En proposant de donner une base légale à une renégociation avec les lauréats des appels d'offres sur les énergies marines renouvelables pour baisser les tarifs d’achat, voire en rendant possible l'annulation unilatérale de la décision d’attribution (article 34), le gouvernement a provoqué une levée de boucliers, en particulier dans les trois régions -Bretagne, Normandie et Pays de la Loire - où est prévue la construction de six de ces parcs. "Les tarifs des appels d'offres actuels sont trop élevés, jusqu'à cinq fois supérieurs aux tarifs du marché. Les éoliennes autorisées en 2011 et 2014 coûtent 41 milliards d'euros aux finances publiques sur vingt ans pour 3 gigawatts seulement", s’est expliqué le secrétaire d’Etat. "S’il est légitime de réexaminer l'équilibre économique de ces projets, cela ne peut se faire que par une négociation avec les lauréats (…)", lui a répondu le rapporteur Jean-Claude Luche. Cet amendement présenté à la dernière minute, et contre lequel le Syndicat des énergies renouvelables (SER) s’est immédiatement insurgé, a été largement rejeté par les sénateurs. La suppression de l’article 34 sexies - introduit en commission - permet par ailleurs de rétablir le dispositif de réfection tarifaire pour les coûts de raccordement au réseau de distribution des installations d’électricité renouvelable soutenues dans le cadre d’une procédure concurrentielle.
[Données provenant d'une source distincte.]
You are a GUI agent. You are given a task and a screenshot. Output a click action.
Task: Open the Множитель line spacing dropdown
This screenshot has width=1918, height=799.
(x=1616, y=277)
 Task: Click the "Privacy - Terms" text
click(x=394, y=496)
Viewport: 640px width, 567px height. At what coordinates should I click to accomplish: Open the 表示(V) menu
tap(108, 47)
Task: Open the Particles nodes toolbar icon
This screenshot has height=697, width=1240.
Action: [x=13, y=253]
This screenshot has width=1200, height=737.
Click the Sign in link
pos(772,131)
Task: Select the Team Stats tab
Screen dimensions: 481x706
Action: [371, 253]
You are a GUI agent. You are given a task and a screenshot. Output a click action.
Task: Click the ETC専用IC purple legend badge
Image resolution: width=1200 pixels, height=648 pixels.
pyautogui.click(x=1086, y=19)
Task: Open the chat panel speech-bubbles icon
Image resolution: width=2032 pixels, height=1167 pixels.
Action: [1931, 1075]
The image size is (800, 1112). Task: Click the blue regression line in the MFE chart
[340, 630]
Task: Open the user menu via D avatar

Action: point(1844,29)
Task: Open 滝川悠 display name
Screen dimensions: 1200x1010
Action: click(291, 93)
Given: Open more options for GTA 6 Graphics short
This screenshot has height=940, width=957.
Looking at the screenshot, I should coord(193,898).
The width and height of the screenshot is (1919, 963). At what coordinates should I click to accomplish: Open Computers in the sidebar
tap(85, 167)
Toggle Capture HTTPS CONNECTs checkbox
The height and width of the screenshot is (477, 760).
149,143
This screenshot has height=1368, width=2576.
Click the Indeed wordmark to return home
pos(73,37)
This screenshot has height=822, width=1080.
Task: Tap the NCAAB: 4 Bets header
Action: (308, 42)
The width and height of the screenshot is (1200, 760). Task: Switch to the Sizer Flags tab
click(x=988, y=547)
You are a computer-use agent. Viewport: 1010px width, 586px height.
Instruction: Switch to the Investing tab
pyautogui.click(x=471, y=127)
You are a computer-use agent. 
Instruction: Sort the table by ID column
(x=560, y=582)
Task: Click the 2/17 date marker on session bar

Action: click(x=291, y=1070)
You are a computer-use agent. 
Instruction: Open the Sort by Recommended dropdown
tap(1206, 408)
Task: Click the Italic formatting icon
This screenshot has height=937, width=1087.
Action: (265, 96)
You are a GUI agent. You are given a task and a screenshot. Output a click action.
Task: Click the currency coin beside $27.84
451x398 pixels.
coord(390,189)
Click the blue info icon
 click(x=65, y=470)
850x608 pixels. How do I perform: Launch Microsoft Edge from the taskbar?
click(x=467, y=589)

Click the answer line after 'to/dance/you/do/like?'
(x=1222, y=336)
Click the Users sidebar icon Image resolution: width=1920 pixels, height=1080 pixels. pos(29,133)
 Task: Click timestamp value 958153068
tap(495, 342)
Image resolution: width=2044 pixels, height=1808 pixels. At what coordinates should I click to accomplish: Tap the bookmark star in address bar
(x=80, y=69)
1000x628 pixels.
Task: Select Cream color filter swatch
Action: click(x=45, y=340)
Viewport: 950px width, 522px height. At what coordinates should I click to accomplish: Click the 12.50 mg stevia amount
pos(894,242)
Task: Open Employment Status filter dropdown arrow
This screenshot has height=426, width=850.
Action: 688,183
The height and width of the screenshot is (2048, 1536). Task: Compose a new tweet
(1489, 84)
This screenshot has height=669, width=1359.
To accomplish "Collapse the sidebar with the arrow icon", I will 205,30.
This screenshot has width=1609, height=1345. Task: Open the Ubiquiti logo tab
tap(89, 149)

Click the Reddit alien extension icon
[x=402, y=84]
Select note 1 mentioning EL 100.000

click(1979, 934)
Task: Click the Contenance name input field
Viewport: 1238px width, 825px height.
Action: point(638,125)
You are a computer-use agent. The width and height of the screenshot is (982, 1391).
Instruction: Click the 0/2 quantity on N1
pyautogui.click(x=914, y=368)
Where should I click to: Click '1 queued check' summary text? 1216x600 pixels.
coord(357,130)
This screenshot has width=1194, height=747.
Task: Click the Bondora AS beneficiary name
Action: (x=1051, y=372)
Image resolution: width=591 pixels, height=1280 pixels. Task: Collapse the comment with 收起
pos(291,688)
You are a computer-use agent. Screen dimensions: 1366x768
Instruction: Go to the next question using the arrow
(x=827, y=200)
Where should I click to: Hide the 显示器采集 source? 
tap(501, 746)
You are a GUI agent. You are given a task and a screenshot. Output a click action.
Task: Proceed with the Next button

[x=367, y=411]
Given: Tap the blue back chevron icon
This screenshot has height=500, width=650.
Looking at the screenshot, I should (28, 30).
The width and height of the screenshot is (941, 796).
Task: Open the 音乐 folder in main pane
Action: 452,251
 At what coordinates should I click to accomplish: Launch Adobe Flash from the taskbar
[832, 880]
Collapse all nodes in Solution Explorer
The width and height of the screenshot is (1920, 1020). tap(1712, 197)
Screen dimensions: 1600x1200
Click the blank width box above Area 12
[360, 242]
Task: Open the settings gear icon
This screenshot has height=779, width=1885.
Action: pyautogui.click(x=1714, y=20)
Prévention des inondations

Ajoutée en séance, une série d’articles additionnels allège les procédures relatives aux digues de défense contre la mer pour répondre aux difficultés que les collectivités rencontrent sur le terrain pour protéger leurs populations contre le risque d’inondations. L’article 34 bis A exclut ainsi de la nomenclature des ouvrages soumis à évaluation environnementale, l’entretien et la reconstruction des ouvrages labellisés dans le cadre d'un programme d'action de prévention des inondations (Papi). Les amendements suivants, également portés par le sénateur de Vendée Bruno Retailleau (LR), sont de la même veine, s’agissant notamment : d’étendre aux gestionnaires de digues la dérogation de dispense d’enquête publique préalable accordée aux entreprises hydroélectriques autorisées (article 34 bis B) ; d’exempter d’enquête publique la délivrance de concession d’utilisation du domaine public maritime pour les travaux permettant de créer ou de sécuriser un ouvrage de sécurité publique inscrit dans un Papi, dès lors qu’ils n’ont pas fait l’objet d’enquête publique au titre du code de l’environnement (34 bis C).
A l’article 34 bis D, une nouvelle expérimentation est introduite "en vue de favoriser la construction d’ouvrages de défense contre les inondations et contre la mer". Cette expérimentation, engagée pour une période de cinq ans, ne visera que les travaux présentant "un caractère d'intérêt général ou d’urgence" inscrits dans un Papi. Pour sa mise en œuvre, il est proposé que les actions réalisées à ce titre par les EPCI soient soumises à une procédure décisionnelle unique conduite par le préfet.

Installations classées

Une dernière série d’articles additionnels fixe un cadre juridique pour les exploitants de bonne foi qui engagent, de leur propre initiative, les démarches nécessaires en vue de régulariser leur situation au regard des prescriptions qui leurs sont applicables (articles 35 bis A à 35 bis C). Un article 35 ter - directement inspiré de ce qui existe déjà en droit de l’urbanisme - vise enfin à limiter les recours abusifs régulièrement intentés par les associations en matière d’installations classées, en exigeant de ces dernières le dépôt préalable de leurs statuts et une consignation préalable.